### [To be done]
Shift every coordinate in the answers by adding 125 to it, and write out again the lines from the line with "The height and" to the line with "click(x=594, y=120)", requests included.

### [Data supplied]
##########
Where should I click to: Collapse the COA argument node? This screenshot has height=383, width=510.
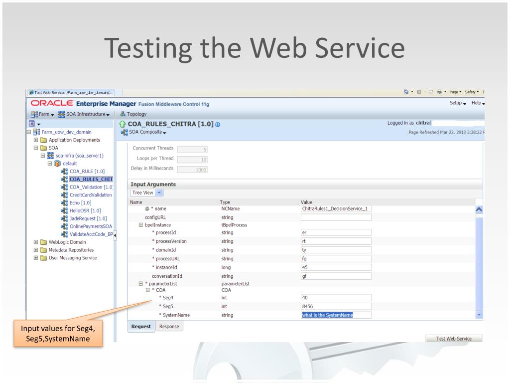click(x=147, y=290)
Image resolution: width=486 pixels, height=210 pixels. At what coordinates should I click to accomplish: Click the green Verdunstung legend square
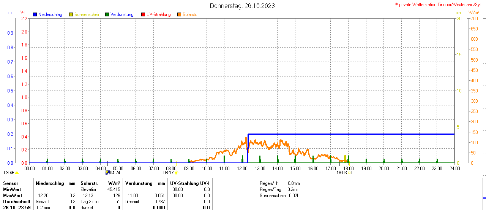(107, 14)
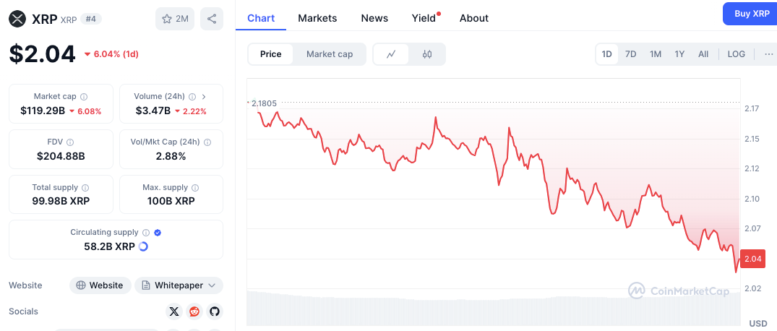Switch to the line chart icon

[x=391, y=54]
##########
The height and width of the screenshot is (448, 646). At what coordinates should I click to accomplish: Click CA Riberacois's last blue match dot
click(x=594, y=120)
##########
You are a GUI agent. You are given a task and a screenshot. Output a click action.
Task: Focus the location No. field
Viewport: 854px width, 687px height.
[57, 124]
##########
### [Finished exercise]
The height and width of the screenshot is (448, 646). At what coordinates should I click to accomplish: Click CA Riberacois's last blue match dot
click(x=719, y=245)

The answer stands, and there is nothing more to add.